YOUR INSTRUCTIONS: Write out the entries below in full, exactly as given.

(Stored data entries)
++++++++
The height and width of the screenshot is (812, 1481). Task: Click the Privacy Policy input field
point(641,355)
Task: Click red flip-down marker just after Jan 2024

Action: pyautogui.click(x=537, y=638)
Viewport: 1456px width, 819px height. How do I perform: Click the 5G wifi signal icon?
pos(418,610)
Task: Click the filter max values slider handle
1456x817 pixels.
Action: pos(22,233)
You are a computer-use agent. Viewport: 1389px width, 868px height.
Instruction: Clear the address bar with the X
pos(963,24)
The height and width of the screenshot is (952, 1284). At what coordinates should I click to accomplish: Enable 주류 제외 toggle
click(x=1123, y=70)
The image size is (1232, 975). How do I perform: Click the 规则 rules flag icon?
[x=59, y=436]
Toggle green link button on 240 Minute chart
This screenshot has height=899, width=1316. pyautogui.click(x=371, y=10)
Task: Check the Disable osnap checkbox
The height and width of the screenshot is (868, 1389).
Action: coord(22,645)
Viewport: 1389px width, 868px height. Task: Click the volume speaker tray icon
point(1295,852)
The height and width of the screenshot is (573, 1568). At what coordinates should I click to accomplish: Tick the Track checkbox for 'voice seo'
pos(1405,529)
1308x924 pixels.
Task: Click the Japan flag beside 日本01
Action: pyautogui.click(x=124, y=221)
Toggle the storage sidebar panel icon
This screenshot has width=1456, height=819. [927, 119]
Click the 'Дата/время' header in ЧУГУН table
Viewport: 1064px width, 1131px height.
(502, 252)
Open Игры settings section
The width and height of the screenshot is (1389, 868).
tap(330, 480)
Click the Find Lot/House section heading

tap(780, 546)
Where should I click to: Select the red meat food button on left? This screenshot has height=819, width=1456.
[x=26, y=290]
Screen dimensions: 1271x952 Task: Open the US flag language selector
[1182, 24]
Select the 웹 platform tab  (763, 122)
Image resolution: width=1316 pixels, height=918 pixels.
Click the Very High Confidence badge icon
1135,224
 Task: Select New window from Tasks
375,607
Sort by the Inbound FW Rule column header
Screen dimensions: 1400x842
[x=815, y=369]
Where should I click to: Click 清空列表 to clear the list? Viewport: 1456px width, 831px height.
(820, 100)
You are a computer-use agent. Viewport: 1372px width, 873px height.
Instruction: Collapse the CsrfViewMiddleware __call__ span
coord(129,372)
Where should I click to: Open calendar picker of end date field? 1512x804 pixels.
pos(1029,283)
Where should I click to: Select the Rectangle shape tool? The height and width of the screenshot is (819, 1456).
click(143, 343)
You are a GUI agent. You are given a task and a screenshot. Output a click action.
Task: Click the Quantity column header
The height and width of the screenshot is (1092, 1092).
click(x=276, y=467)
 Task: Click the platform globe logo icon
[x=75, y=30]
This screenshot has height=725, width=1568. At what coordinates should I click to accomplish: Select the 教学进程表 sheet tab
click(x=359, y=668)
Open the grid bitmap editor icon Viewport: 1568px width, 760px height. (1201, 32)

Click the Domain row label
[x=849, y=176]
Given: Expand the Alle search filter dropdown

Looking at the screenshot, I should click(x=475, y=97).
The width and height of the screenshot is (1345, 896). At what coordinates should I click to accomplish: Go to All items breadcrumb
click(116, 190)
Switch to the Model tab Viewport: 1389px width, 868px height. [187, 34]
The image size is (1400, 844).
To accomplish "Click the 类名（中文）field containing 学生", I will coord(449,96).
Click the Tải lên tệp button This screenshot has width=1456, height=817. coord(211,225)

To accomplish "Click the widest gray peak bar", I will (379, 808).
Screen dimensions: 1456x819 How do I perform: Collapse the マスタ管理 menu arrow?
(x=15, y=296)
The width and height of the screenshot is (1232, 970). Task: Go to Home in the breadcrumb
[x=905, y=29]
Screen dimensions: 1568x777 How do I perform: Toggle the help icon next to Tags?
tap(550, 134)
++++++++
ANSWER TO THE EXERCISE:
The height and width of the screenshot is (812, 1481). Task: Click the Privacy Policy input field
point(641,355)
Task: Click red flip-down marker just after Jan 2024

Action: pyautogui.click(x=537, y=638)
Viewport: 1456px width, 819px height. How do I perform: Click the 5G wifi signal icon?
pos(418,610)
Task: Click the filter max values slider handle
1456x817 pixels.
Action: pos(22,233)
You are a computer-use agent. Viewport: 1389px width, 868px height.
Instruction: Clear the address bar with the X
pos(963,24)
The height and width of the screenshot is (952, 1284). At what coordinates should I click to accomplish: Enable 주류 제외 toggle
click(x=1123, y=70)
The image size is (1232, 975). How do I perform: Click the 规则 rules flag icon?
[x=59, y=436]
Toggle green link button on 240 Minute chart
This screenshot has height=899, width=1316. pyautogui.click(x=371, y=10)
Task: Check the Disable osnap checkbox
The height and width of the screenshot is (868, 1389).
Action: coord(22,645)
Viewport: 1389px width, 868px height. Task: Click the volume speaker tray icon
point(1295,852)
The height and width of the screenshot is (573, 1568). At what coordinates should I click to accomplish: Tick the Track checkbox for 'voice seo'
pos(1405,529)
1308x924 pixels.
Task: Click the Japan flag beside 日本01
Action: pyautogui.click(x=124, y=221)
Toggle the storage sidebar panel icon
This screenshot has width=1456, height=819. [927, 119]
Click the 'Дата/время' header in ЧУГУН table
Viewport: 1064px width, 1131px height.
(502, 252)
Open Игры settings section
The width and height of the screenshot is (1389, 868).
tap(330, 480)
Click the Find Lot/House section heading

tap(780, 546)
Where should I click to: Select the red meat food button on left? This screenshot has height=819, width=1456.
[x=26, y=290]
Screen dimensions: 1271x952 Task: Open the US flag language selector
[1182, 24]
Select the 웹 platform tab  (763, 122)
Image resolution: width=1316 pixels, height=918 pixels.
Click the Very High Confidence badge icon
1135,224
 Task: Select New window from Tasks
375,607
Sort by the Inbound FW Rule column header
Screen dimensions: 1400x842
[x=815, y=369]
Where should I click to: Click 清空列表 to clear the list? Viewport: 1456px width, 831px height.
(820, 100)
You are a computer-use agent. Viewport: 1372px width, 873px height.
Instruction: Collapse the CsrfViewMiddleware __call__ span
coord(129,372)
Where should I click to: Open calendar picker of end date field? 1512x804 pixels.
pos(1029,283)
Where should I click to: Select the Rectangle shape tool? The height and width of the screenshot is (819, 1456).
click(143, 343)
You are a GUI agent. You are given a task and a screenshot. Output a click action.
Task: Click the Quantity column header
The height and width of the screenshot is (1092, 1092).
click(x=276, y=467)
 Task: Click the platform globe logo icon
[x=75, y=30]
This screenshot has height=725, width=1568. At what coordinates should I click to accomplish: Select the 教学进程表 sheet tab
click(x=359, y=668)
Open the grid bitmap editor icon Viewport: 1568px width, 760px height. (1201, 32)

Click the Domain row label
[x=849, y=176]
Given: Expand the Alle search filter dropdown

Looking at the screenshot, I should click(x=475, y=97).
The width and height of the screenshot is (1345, 896). At what coordinates should I click to accomplish: Go to All items breadcrumb
click(116, 190)
Switch to the Model tab Viewport: 1389px width, 868px height. [187, 34]
The image size is (1400, 844).
To accomplish "Click the 类名（中文）field containing 学生", I will coord(449,96).
Click the Tải lên tệp button This screenshot has width=1456, height=817. coord(211,225)

To accomplish "Click the widest gray peak bar", I will (379, 808).
Screen dimensions: 1456x819 How do I perform: Collapse the マスタ管理 menu arrow?
(x=15, y=296)
The width and height of the screenshot is (1232, 970). Task: Go to Home in the breadcrumb
[x=905, y=29]
Screen dimensions: 1568x777 How do I perform: Toggle the help icon next to Tags?
tap(550, 134)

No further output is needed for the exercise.